= DESCRIPTION OF THE TASK =
Reproduce the entries. Each one must match the original exactly.

[INFORMATION GIVEN Boundary: Start]

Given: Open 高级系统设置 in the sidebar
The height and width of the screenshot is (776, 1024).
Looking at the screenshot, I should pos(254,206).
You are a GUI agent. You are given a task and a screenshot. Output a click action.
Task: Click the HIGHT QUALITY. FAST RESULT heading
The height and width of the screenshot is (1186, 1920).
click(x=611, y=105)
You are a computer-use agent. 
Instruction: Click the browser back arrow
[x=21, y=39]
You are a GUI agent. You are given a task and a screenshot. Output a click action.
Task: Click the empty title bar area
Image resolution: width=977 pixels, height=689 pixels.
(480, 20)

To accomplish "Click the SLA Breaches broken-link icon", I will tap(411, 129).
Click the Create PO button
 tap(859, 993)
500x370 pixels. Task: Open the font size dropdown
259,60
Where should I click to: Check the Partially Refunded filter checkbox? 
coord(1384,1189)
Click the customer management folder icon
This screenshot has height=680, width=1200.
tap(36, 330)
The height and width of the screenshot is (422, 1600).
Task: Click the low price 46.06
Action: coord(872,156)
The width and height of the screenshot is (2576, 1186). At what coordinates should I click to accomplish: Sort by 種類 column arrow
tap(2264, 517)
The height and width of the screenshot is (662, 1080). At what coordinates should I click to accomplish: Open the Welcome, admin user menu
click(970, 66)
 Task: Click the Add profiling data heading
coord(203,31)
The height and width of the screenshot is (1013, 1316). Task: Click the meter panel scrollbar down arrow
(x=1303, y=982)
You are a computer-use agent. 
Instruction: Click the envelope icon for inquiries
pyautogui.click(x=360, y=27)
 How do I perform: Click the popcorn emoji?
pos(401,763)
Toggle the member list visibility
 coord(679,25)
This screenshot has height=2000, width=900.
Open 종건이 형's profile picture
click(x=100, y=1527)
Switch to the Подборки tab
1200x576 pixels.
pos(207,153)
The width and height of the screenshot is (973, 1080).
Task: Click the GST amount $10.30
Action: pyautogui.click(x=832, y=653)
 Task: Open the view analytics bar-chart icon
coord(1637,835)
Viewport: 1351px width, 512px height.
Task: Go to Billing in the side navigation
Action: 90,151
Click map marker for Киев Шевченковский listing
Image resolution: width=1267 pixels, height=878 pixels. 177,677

[INFORMATION GIVEN Boundary: End]

= TASK SOLUTION =
Given: Open 高级系统设置 in the sidebar
The height and width of the screenshot is (776, 1024).
Looking at the screenshot, I should pos(254,206).
You are a GUI agent. You are given a task and a screenshot. Output a click action.
Task: Click the HIGHT QUALITY. FAST RESULT heading
The height and width of the screenshot is (1186, 1920).
click(x=611, y=105)
You are a computer-use agent. 
Instruction: Click the browser back arrow
[x=21, y=39]
You are a GUI agent. You are given a task and a screenshot. Output a click action.
Task: Click the empty title bar area
Image resolution: width=977 pixels, height=689 pixels.
(480, 20)

To accomplish "Click the SLA Breaches broken-link icon", I will tap(411, 129).
Click the Create PO button
 tap(859, 993)
500x370 pixels. Task: Open the font size dropdown
259,60
Where should I click to: Check the Partially Refunded filter checkbox? 
coord(1384,1189)
Click the customer management folder icon
This screenshot has height=680, width=1200.
tap(36, 330)
The height and width of the screenshot is (422, 1600).
Task: Click the low price 46.06
Action: coord(872,156)
The width and height of the screenshot is (2576, 1186). At what coordinates should I click to accomplish: Sort by 種類 column arrow
tap(2264, 517)
The height and width of the screenshot is (662, 1080). At what coordinates should I click to accomplish: Open the Welcome, admin user menu
click(970, 66)
 Task: Click the Add profiling data heading
coord(203,31)
The height and width of the screenshot is (1013, 1316). Task: Click the meter panel scrollbar down arrow
(x=1303, y=982)
You are a computer-use agent. 
Instruction: Click the envelope icon for inquiries
pyautogui.click(x=360, y=27)
 How do I perform: Click the popcorn emoji?
pos(401,763)
Toggle the member list visibility
 coord(679,25)
This screenshot has height=2000, width=900.
Open 종건이 형's profile picture
click(x=100, y=1527)
Switch to the Подборки tab
1200x576 pixels.
pos(207,153)
The width and height of the screenshot is (973, 1080).
Task: Click the GST amount $10.30
Action: pyautogui.click(x=832, y=653)
 Task: Open the view analytics bar-chart icon
coord(1637,835)
Viewport: 1351px width, 512px height.
Task: Go to Billing in the side navigation
Action: 90,151
Click map marker for Киев Шевченковский listing
Image resolution: width=1267 pixels, height=878 pixels. 177,677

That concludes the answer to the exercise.